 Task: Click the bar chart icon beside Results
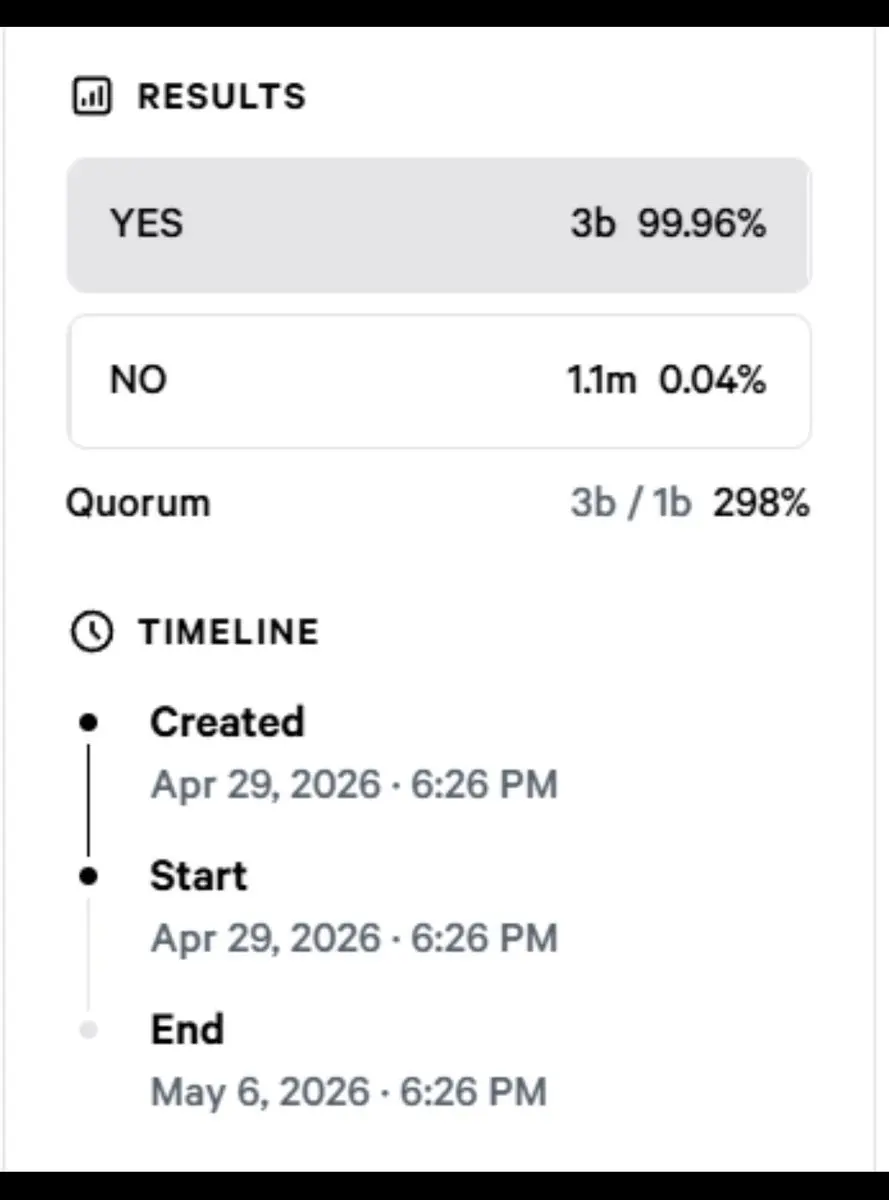91,97
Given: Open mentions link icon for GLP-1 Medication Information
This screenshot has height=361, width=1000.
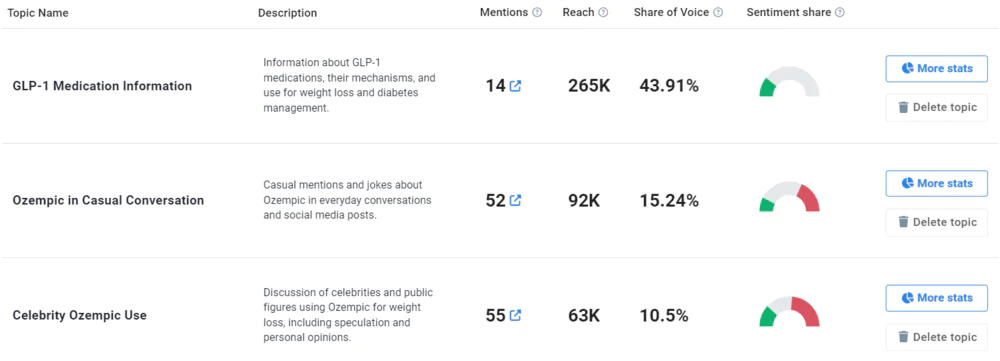Looking at the screenshot, I should 515,85.
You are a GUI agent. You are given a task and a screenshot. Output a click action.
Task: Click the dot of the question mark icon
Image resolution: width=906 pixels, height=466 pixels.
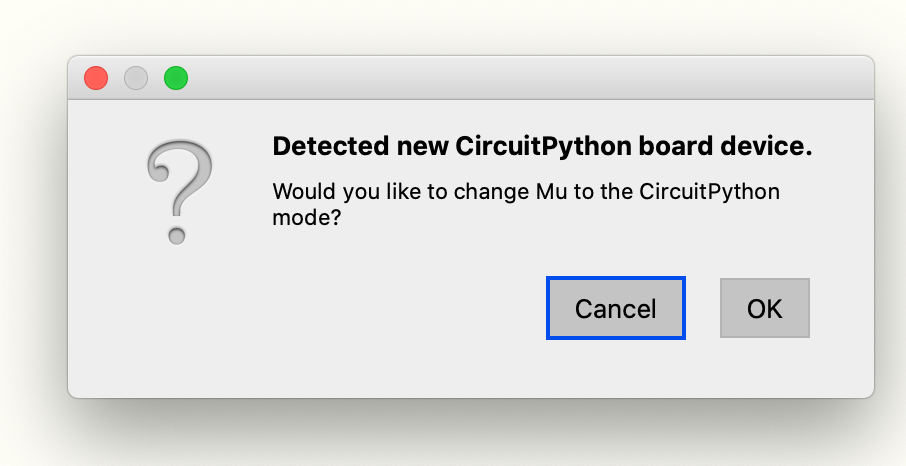tap(176, 236)
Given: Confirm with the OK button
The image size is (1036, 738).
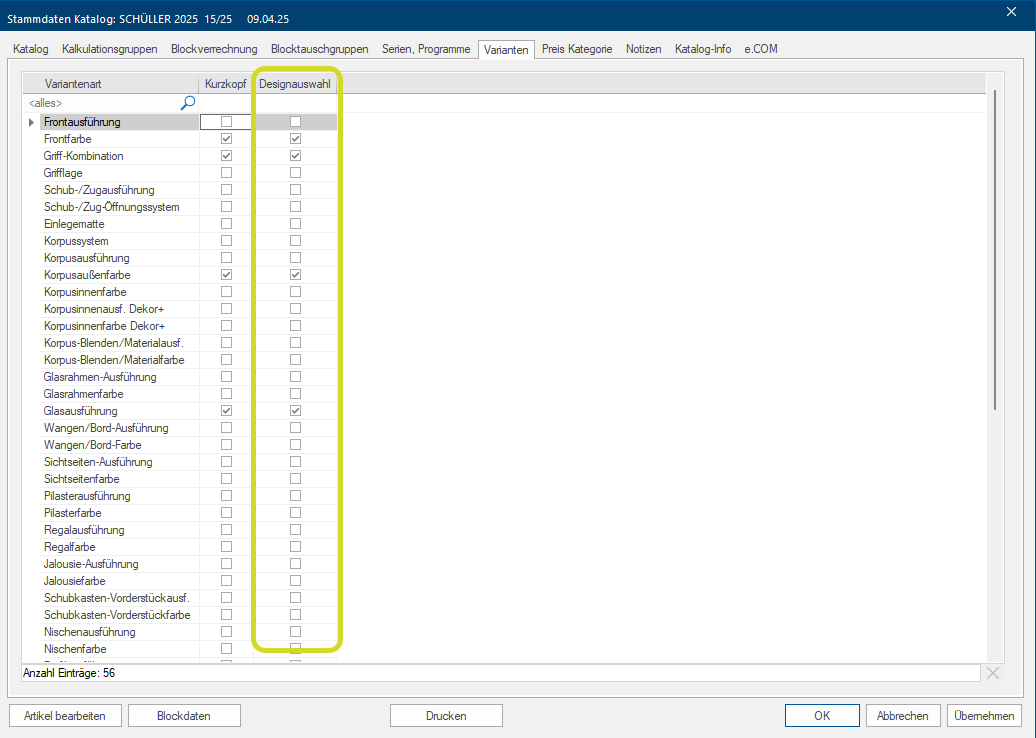Looking at the screenshot, I should coord(822,715).
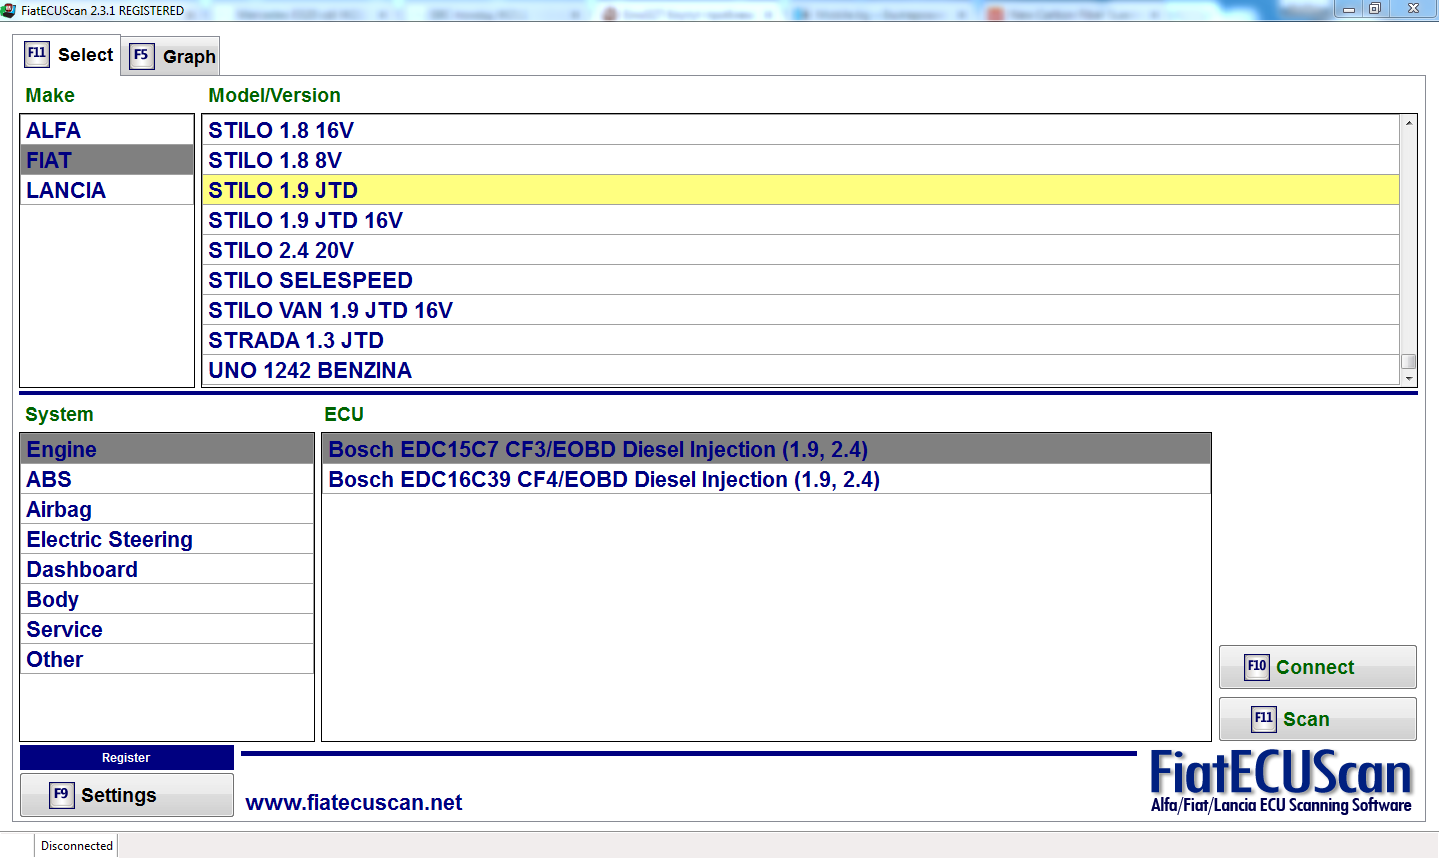Viewport: 1439px width, 859px height.
Task: Select UNO 1242 BENZINA model
Action: tap(310, 371)
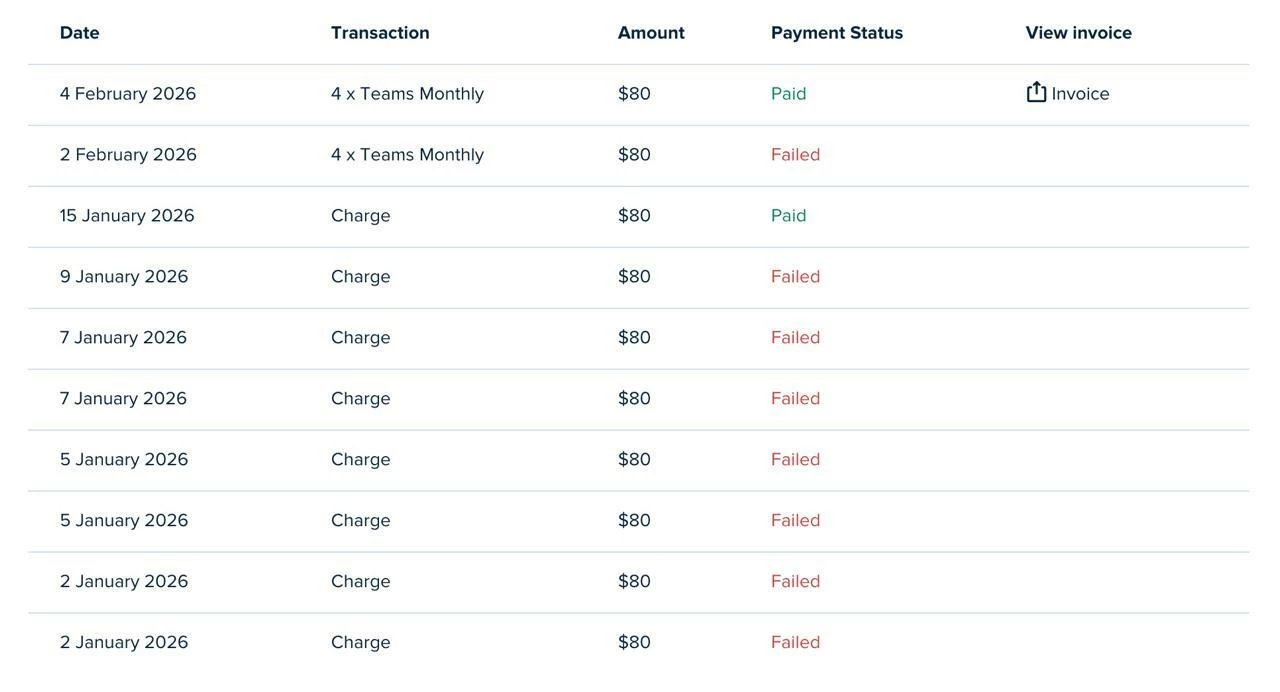Screen dimensions: 1280x692
Task: Click 4 x Teams Monthly in Failed row
Action: point(407,155)
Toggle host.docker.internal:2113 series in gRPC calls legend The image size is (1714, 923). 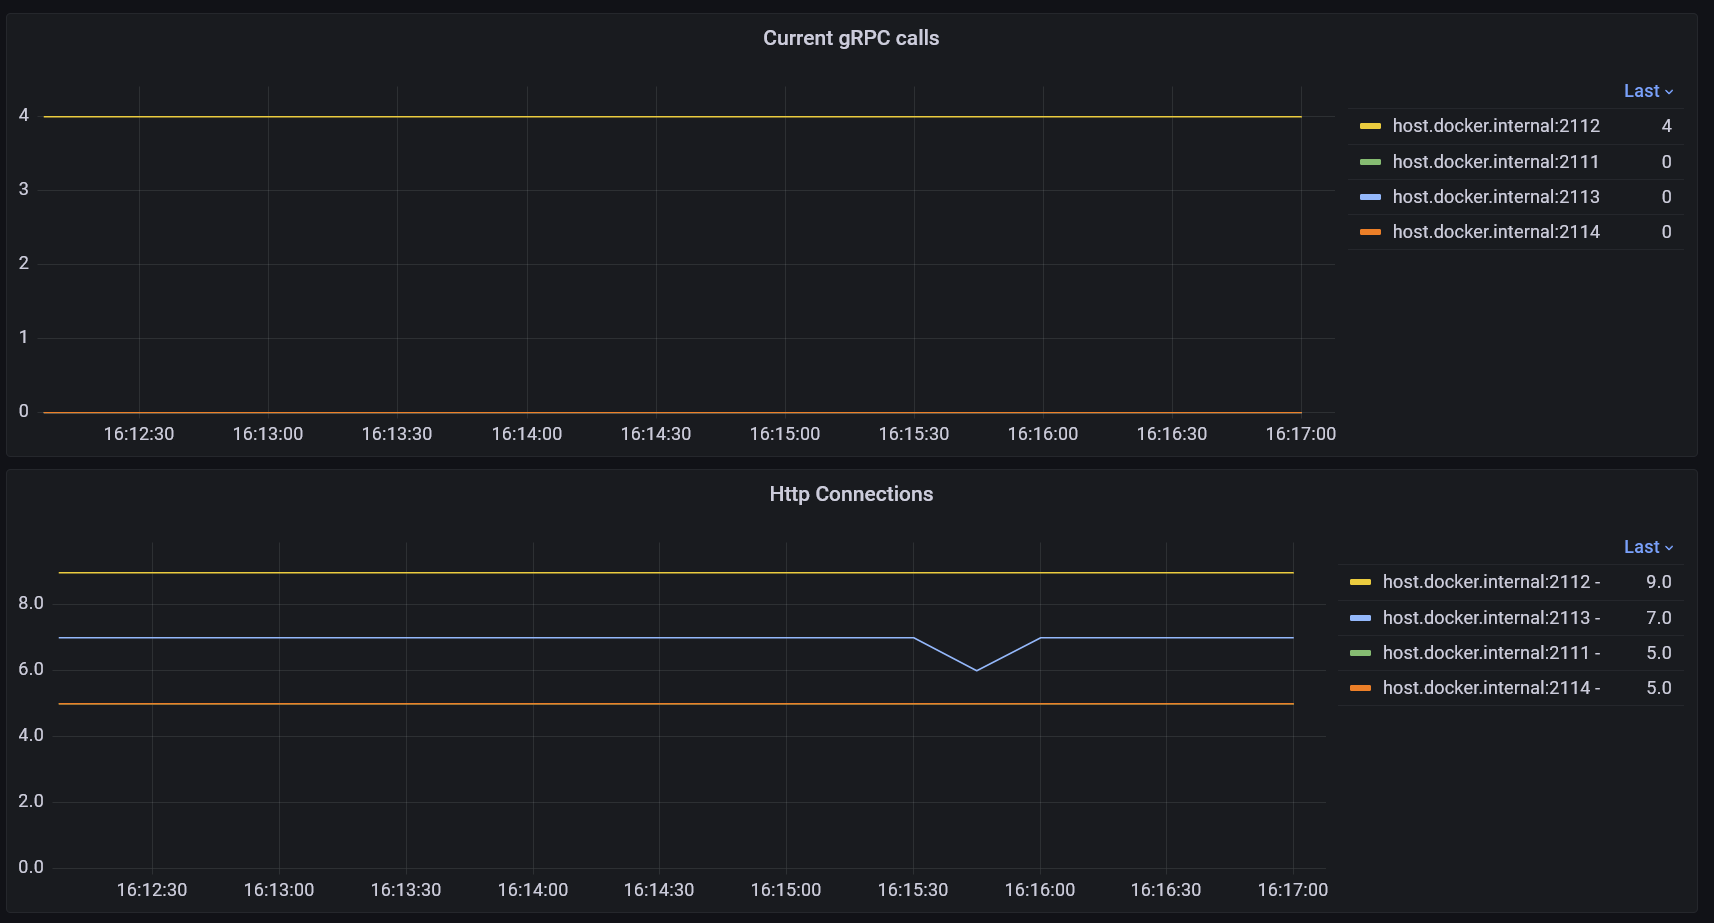(x=1496, y=197)
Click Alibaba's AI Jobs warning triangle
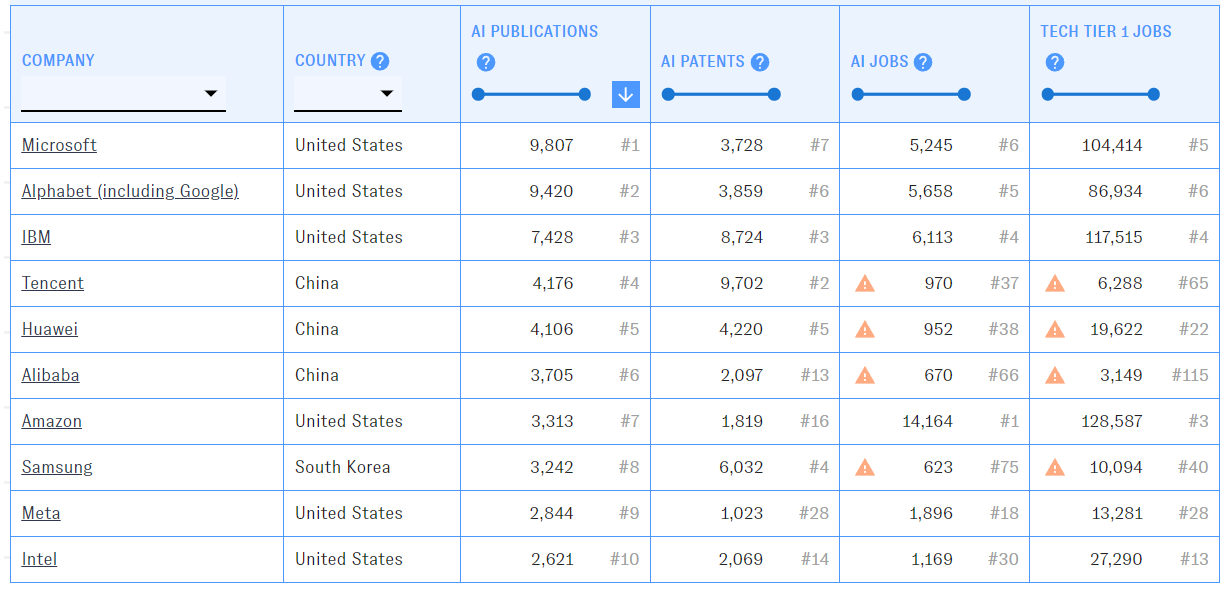This screenshot has height=589, width=1226. coord(865,376)
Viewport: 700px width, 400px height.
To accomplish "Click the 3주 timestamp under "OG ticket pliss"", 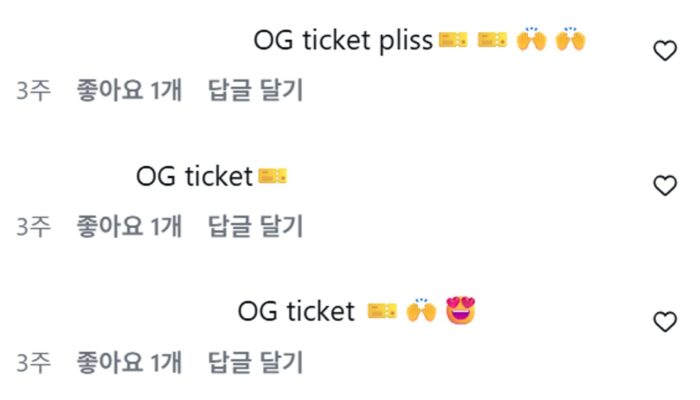I will 34,91.
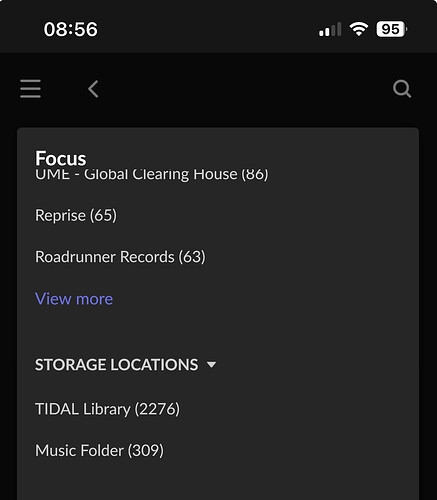The width and height of the screenshot is (437, 500).
Task: Choose Roadrunner Records (63) filter
Action: point(120,257)
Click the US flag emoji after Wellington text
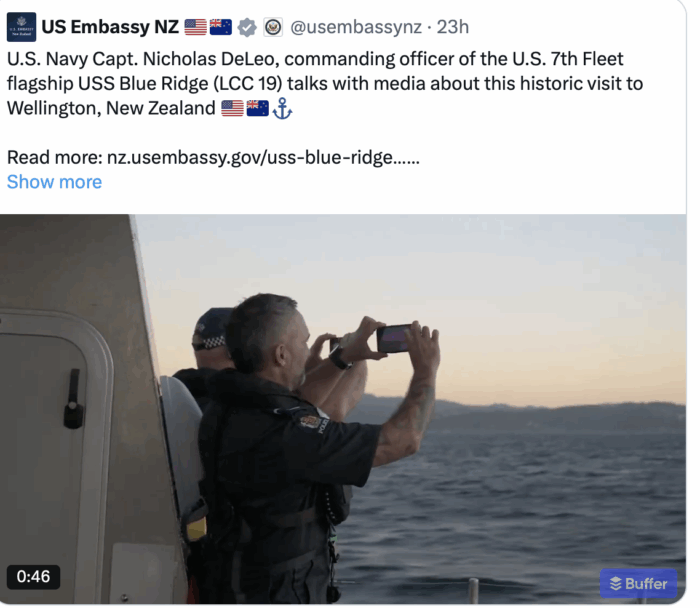Screen dimensions: 700x608 tap(232, 108)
* * * *
Print exactly what appears from the first line of the listing above down to the line containing "You are a GUI", inclusive, and leave out all pictures.

 Task: Click the bar chart icon beside Results
91,97
Given: Open mentions link icon for GLP-1 Medication Information
This screenshot has height=361, width=1000.
Looking at the screenshot, I should 515,85.
You are a GUI agent. You are given a task and a screenshot. Output a click action.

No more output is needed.